__TASK TO COMPLETE__
Going line by line through the entries below, count those that contain "agent". Give the number by itself.

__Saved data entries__
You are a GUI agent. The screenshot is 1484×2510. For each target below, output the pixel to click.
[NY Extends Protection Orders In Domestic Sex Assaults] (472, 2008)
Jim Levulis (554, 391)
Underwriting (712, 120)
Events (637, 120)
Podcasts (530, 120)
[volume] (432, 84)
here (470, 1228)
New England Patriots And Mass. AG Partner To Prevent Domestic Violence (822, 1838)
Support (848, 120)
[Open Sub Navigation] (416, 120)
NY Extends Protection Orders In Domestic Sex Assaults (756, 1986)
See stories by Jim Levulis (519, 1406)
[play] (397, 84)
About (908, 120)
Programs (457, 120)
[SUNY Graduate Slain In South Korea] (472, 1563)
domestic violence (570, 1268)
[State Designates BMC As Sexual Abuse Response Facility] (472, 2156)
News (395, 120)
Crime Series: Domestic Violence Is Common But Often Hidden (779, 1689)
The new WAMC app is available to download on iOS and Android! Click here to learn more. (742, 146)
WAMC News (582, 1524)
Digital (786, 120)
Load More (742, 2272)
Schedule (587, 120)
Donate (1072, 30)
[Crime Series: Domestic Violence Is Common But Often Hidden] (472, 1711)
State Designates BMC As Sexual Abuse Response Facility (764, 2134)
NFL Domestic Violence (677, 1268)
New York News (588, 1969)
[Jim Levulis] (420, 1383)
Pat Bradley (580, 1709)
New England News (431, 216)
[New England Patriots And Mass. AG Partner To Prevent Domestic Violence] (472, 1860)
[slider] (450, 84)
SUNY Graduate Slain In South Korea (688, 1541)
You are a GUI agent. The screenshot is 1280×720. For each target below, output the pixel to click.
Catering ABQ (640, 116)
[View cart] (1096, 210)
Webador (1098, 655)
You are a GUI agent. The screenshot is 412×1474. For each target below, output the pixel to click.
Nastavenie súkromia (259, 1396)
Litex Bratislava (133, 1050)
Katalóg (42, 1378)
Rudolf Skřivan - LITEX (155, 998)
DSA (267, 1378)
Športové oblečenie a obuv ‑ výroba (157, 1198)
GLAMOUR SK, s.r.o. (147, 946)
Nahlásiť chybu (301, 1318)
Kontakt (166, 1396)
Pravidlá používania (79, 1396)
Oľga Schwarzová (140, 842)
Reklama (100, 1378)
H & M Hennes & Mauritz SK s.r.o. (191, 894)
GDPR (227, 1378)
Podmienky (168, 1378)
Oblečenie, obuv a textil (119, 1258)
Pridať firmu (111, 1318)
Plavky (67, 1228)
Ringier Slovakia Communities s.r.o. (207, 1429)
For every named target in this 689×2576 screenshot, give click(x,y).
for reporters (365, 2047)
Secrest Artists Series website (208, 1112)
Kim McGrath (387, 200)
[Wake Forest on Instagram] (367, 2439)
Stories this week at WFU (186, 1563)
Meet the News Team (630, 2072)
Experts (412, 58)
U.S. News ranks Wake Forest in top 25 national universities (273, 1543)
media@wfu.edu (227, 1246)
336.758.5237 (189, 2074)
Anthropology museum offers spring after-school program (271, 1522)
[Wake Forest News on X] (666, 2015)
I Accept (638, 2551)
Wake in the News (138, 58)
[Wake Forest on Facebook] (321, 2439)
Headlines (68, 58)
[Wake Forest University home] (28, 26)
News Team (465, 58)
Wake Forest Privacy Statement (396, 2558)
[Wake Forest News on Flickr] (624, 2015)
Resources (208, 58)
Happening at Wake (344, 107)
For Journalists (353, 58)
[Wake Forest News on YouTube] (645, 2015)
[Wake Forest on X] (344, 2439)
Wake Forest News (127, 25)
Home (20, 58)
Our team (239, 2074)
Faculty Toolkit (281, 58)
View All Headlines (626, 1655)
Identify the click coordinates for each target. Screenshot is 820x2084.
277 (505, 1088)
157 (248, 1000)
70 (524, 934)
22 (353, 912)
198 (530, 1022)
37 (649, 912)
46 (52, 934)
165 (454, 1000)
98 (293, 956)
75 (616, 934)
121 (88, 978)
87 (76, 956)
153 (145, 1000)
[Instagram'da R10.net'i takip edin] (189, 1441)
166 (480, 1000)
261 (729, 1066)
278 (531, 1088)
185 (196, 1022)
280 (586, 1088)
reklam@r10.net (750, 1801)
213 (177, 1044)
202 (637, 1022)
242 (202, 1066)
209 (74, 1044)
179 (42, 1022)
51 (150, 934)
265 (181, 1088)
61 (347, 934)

__SOLVED EXERCISE__
3